Show all lines of the entries in which the word "computer" is found.

☆ ☆ ☆

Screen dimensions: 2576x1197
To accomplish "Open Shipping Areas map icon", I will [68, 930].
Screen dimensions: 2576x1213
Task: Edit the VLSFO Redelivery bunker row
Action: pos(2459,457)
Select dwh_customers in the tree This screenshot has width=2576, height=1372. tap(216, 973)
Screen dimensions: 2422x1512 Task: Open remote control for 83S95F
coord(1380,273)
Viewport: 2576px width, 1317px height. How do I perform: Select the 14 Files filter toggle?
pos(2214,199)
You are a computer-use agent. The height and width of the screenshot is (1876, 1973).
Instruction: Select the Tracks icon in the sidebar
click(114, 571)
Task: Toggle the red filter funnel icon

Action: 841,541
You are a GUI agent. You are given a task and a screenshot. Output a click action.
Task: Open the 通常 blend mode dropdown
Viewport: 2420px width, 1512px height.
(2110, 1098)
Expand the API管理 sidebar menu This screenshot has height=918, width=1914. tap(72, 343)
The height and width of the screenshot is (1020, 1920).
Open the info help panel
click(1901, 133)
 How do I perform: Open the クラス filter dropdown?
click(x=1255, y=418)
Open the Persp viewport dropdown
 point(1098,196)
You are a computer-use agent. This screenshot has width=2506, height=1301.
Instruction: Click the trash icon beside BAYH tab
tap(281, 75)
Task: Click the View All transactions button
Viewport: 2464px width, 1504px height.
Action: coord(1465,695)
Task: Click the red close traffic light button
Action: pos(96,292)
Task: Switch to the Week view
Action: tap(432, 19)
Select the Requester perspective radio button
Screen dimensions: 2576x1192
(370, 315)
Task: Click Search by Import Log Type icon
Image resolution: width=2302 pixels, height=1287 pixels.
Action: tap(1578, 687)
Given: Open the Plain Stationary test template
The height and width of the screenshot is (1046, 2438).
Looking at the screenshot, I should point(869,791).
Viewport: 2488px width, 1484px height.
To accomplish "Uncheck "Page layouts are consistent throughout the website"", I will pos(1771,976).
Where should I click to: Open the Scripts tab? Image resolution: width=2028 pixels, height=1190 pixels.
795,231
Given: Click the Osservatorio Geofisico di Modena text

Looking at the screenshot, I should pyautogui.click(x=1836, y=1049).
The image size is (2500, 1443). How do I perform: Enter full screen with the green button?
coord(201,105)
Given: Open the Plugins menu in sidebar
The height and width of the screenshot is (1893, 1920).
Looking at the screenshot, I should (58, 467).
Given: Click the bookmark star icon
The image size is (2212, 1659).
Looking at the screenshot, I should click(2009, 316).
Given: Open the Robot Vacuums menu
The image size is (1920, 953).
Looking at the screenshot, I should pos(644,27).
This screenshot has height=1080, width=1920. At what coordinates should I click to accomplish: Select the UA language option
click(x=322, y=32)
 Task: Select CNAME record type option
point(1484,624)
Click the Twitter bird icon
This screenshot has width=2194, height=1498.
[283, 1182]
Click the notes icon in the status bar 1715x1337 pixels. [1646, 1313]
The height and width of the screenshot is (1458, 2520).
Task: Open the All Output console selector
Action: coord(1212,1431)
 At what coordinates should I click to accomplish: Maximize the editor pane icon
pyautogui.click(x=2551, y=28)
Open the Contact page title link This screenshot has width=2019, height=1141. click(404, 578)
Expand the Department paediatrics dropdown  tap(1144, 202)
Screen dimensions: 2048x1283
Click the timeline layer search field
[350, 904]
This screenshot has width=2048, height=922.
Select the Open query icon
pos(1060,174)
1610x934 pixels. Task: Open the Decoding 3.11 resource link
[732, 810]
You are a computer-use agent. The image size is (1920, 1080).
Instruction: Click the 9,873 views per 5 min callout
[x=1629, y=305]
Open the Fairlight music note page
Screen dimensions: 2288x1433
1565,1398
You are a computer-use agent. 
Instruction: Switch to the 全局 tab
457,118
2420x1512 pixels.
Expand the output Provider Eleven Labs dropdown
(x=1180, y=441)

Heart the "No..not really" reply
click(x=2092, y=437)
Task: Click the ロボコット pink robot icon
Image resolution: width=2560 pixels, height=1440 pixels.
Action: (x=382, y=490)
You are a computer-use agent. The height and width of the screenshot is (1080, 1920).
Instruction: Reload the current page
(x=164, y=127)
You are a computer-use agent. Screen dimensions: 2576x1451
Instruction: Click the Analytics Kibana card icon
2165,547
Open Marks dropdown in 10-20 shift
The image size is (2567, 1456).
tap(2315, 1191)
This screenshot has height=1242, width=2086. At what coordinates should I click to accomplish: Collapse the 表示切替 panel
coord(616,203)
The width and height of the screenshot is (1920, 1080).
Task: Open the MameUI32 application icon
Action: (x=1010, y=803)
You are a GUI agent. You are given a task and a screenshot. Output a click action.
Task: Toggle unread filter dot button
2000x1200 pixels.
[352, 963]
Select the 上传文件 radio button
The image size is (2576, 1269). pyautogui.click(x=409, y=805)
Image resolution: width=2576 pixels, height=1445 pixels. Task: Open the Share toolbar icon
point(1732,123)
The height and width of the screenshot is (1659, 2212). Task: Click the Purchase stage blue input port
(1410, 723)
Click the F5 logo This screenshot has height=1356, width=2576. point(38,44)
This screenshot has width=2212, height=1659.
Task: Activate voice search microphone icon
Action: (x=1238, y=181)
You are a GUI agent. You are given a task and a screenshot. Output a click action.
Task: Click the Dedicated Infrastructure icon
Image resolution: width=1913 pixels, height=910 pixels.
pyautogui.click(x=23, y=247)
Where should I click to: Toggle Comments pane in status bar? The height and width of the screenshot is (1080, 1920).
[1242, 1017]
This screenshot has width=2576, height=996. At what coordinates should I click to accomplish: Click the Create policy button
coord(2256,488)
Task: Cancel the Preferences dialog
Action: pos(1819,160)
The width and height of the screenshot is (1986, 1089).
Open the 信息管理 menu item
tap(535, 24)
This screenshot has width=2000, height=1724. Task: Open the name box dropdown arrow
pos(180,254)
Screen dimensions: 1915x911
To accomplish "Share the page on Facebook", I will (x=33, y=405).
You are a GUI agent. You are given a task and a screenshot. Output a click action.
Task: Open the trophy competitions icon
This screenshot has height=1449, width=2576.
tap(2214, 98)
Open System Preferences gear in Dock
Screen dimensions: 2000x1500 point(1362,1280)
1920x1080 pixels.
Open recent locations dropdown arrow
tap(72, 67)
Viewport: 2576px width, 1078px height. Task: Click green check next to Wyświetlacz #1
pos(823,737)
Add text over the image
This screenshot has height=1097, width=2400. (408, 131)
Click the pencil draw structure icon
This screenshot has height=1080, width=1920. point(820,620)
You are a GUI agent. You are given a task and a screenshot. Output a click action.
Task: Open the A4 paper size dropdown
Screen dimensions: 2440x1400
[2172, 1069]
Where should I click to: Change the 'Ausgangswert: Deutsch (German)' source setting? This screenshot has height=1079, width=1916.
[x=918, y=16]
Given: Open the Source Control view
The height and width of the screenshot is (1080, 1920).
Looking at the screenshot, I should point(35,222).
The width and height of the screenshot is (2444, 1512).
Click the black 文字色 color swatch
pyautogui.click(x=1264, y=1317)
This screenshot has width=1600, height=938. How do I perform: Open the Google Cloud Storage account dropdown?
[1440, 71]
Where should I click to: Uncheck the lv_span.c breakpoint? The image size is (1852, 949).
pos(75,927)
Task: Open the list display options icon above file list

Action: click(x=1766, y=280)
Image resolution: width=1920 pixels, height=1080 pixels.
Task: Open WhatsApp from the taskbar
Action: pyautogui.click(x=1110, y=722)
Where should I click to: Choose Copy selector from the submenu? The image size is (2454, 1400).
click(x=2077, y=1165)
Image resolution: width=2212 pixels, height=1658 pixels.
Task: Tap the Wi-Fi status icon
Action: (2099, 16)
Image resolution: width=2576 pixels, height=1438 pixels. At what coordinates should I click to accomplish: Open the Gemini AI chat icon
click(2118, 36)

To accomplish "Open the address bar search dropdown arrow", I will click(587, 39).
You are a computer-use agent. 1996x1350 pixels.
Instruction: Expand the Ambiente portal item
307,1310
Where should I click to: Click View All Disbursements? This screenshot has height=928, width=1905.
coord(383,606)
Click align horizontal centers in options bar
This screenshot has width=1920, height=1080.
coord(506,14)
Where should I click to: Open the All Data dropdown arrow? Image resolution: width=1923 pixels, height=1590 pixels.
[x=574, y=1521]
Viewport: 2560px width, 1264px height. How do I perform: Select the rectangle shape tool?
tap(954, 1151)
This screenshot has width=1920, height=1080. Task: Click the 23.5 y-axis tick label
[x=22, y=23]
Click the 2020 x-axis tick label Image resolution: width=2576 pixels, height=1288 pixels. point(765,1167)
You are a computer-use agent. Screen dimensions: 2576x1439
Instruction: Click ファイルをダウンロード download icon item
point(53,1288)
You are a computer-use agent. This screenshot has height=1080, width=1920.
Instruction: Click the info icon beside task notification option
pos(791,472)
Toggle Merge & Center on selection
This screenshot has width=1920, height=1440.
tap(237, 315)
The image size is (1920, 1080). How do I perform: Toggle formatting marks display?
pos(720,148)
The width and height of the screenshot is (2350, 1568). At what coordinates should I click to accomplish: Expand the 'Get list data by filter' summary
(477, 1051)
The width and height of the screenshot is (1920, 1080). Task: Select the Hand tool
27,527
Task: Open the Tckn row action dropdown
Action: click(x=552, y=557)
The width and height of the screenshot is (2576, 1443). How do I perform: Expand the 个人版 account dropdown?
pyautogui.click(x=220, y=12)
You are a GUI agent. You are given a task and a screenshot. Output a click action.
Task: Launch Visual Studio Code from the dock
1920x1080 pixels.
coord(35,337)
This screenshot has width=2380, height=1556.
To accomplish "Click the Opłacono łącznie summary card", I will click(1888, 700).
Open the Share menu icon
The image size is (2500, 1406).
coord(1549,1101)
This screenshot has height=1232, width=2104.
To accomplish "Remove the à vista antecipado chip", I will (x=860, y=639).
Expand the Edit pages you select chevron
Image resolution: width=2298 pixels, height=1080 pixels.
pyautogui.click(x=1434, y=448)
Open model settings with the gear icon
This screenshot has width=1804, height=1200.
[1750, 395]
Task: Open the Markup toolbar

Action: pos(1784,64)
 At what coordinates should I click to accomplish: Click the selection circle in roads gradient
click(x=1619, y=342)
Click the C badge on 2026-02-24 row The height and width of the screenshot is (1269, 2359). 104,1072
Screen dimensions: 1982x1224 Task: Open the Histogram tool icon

☆ ☆ ☆

**Exercise solution**
You are a computer-use agent. The height and width of the screenshot is (1876, 1973).
You are a computer-use agent. This screenshot has width=2506, height=1301.
You are a computer-use agent. The image size is (1920, 1080).
You are a computer-use agent. 
You are a computer-use agent. The height and width of the screenshot is (1080, 1920).
You are a computer-use agent. Screen dimensions: 2576x1451
You are a computer-use agent. 1996x1350 pixels.
You are a computer-use agent. Screen dimensions: 2576x1439
You are a computer-use agent. This screenshot has height=1080, width=1920.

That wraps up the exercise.